Page text:
• • • • •

Congratulations! You've made it through the network and DNS successfully -- and narrowed the problem down to something on the host. Now we're getting to the complicated stuff. DNS issues tend to be related to the client. Network issues depend on a bunch of people who are not me. Now that we're on a host, it's our problem (if you've hired us for server and site maintenance). When we're on the host, there are a bunch of interconnected systems all at play, and all of them have a bunch of different ways they can fail or be attacked. Large or busy sites often add even more systems, which can actually make them more vulnerable as a result -- in this industry far too many people think throwing a load balancer will solve outage issues without considering the ramifications in terms of vulnerability, cost, latency, and effort.

So, to troubleshoot issues on the host, you need a basic understanding of each component, and how each can fail. A basic Drupal site relies on these things at a minimum:

  • A host (aka a server), with an operating system -- typically some flavor of Linux
  • A web server - typically Nginx or Apache, but there are several others
  • A PHP runtime - usually php-fpm but sometimes mod_php (a module that runs inside Apache)
  • A database - typically MySQL or MariaDB.

In addition to the basics, there are a bunch of other systems that might be involved:

  • A load balancer/proxy server - sits in front of one or more web servers -- it's basically another web server, but it also might be caching pages
  • Docker/containerization - a system to run software isolated from other software on the system -- we use this to run Nginx and other containers
  • Container orchestration - Kubernetes, Salt, other systems used to manage deploying new containers
  • Memory Caching system - Redis, Memcached, Elasticache -- a service that is often used to make logged in traffic much faster
  • Search engine - Solr, ElasticSearch -- we often deploy these for advanced search

... and finally, you have the website itself -- in our example, Drupal.

For this post, we're going to assume that all of that stuff is running fine and configured correctly -- and focus on the kinds of issues we actually experience that leads to a loss of availability -- we'll group all those system issues under one item:

Cause 5 - Configuration or Application issue

Generally these are not the issues that cause middle-of-the night outages. They are things that happen when updates are applied or deployed.

The fix? Roll back whatever you just rolled out.

Can you do that?

For many, many places, the answer is no. If you don't meticulously track each update somehow, how are you going to find the right version to roll back to? If you don't have a manifest describing exactly what was running before you updated, how are you going to know? If you didn't create a backup immediately before deploying, you're almost certainly going to lose some data (and thus have an "Integrity" problem as well as an availability one).

For a long time, our answer has been Docker for the servers, Salt for orchestrating system/server deployments, Git for tracking site revisions, Drupal configuration management and nightly checks, and Concourse for deployments that ensure a backup and tag before each site deployment. Now we're adding Nix for server/host management, which is making it much easier to roll back if there's a problem.

• • • • •

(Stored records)
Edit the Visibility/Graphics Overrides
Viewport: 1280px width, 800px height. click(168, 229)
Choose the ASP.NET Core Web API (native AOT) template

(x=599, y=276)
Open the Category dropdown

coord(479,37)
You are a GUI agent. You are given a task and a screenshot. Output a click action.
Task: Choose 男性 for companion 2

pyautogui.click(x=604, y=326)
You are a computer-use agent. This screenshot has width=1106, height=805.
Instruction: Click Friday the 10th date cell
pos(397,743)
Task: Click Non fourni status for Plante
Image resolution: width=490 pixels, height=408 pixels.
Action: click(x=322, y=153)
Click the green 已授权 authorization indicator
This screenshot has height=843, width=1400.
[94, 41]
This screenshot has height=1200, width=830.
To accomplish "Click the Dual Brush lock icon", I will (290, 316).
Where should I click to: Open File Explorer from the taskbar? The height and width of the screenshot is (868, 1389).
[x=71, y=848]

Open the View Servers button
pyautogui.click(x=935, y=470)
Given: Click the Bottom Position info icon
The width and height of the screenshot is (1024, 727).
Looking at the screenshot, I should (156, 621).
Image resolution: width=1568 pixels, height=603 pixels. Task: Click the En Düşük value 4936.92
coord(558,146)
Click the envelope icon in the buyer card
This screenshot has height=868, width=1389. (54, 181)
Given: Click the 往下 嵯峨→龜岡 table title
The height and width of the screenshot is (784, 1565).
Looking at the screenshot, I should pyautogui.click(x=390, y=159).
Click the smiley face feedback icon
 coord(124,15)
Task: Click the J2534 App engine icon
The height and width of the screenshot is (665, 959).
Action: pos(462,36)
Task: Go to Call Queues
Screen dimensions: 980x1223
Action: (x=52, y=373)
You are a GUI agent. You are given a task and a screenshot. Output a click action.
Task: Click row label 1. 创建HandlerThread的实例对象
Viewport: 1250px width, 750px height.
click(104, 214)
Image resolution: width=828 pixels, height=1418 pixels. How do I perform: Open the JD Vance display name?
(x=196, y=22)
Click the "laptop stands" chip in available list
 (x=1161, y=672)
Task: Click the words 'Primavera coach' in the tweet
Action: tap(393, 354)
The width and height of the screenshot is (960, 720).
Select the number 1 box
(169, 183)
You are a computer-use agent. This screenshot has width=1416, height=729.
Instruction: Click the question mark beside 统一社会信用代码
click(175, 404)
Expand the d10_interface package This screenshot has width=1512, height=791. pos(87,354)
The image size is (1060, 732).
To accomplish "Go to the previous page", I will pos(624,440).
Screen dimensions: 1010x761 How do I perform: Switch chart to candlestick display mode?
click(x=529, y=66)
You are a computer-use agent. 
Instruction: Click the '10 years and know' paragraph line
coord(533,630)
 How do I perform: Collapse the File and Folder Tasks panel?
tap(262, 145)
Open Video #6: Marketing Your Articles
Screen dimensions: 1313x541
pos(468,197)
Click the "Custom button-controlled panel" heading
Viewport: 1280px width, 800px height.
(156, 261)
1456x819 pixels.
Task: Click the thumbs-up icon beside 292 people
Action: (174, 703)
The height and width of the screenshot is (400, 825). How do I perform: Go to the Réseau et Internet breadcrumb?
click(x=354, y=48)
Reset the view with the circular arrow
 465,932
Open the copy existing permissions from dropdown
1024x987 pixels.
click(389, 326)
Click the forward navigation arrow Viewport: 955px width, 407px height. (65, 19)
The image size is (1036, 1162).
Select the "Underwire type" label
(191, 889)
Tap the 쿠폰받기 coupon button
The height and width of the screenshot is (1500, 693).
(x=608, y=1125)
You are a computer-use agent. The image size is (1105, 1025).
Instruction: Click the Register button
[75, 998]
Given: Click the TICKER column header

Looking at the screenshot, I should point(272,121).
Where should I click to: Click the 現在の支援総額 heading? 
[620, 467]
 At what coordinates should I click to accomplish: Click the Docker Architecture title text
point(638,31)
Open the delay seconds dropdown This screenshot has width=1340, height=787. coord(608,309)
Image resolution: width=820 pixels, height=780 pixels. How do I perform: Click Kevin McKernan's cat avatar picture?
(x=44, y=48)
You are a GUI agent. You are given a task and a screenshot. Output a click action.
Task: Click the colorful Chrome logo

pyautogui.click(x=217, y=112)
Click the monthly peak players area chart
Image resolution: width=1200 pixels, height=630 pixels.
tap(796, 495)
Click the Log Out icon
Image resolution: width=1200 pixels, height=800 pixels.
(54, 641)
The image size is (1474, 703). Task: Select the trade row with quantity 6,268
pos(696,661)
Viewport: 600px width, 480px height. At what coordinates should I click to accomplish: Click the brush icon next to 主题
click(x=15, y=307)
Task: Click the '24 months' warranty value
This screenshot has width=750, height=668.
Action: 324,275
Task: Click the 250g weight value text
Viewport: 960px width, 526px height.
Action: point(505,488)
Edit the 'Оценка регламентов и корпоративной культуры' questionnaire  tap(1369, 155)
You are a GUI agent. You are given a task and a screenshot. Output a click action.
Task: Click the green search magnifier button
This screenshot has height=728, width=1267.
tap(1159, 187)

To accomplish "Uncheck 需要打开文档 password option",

• • • • •

Aim of the exercise:
Answer these questions from the text on troubleshooting a Drupal host:
(a) Which PHP runtime is usually used?
(b) What number is assigned to the "Configuration or Application issue" cause?
(c) What is now being added for server/host management?

Answer box:
(a) php-fpm
(b) 5
(c) Nix